# .25 miles x .25 miles bid



## MnM (Sep 23, 2005)

I read a article in snow magizine that said this year more and more customers will want more work for less money. That is the situatiopn in my area. My question is this. I have a shopping center that is .25 miles x .25 miles. It is wide open and no walk ways need to be done. The bid is 0-2, 2.1-5, 5.1-8, 8.1-12. How many hours would yall think it would take 2- 3500s with 8611s. Or better yet, what would you charge for plowing this lot. thanks in advance


----------



## salopez (Apr 11, 2004)

if i did my math right, this is a 48 acre property? how much space is taken up by the buildings? 

or correct my math...


----------



## plowinginma (Oct 22, 2005)

it would be 40 acres.. based on the # he gave .. and ya probably need a bit more than a couple of trucks.. unless of course there is never anyone there and you like to drive loops at 90 MPH


----------



## cet (Oct 2, 2004)

* ROWS

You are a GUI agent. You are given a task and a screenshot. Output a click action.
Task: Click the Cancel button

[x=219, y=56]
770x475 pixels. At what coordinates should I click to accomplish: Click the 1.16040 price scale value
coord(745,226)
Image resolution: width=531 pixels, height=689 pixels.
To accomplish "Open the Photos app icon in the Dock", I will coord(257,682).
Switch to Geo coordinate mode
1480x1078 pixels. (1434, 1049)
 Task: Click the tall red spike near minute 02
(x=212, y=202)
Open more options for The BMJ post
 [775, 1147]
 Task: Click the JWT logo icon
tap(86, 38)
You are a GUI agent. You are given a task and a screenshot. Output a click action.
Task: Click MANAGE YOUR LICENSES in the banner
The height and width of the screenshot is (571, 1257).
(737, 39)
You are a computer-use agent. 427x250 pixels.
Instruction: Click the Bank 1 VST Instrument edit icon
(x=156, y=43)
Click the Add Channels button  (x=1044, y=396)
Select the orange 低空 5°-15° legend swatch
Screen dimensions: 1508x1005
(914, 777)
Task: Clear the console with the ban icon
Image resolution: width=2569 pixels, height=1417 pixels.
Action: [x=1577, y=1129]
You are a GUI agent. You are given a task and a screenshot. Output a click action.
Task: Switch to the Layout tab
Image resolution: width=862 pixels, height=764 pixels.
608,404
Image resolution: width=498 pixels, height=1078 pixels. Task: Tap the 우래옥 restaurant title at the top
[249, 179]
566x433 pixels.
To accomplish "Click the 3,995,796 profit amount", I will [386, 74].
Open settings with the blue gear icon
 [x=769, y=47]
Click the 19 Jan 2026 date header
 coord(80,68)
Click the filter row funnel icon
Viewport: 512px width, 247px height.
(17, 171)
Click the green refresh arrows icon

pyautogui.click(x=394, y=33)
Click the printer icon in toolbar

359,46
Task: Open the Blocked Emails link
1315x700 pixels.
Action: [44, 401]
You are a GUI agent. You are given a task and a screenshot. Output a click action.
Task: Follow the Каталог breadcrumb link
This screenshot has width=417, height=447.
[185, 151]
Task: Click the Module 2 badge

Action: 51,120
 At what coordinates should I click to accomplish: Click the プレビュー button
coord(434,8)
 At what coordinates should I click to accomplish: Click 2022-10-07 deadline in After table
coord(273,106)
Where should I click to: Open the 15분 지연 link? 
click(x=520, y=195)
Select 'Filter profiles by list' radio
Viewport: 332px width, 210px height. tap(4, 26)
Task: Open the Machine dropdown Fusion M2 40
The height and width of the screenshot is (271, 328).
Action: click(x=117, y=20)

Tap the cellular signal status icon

* AIM OF THE EXERCISE
Translate this sentence from the plowing-bid thread into Spanish: "I have a shopping center that is .25 miles x .25 miles."

* SOLVED PROBLEM
Tengo un centro comercial que mide 0,25 millas x 0,25 millas.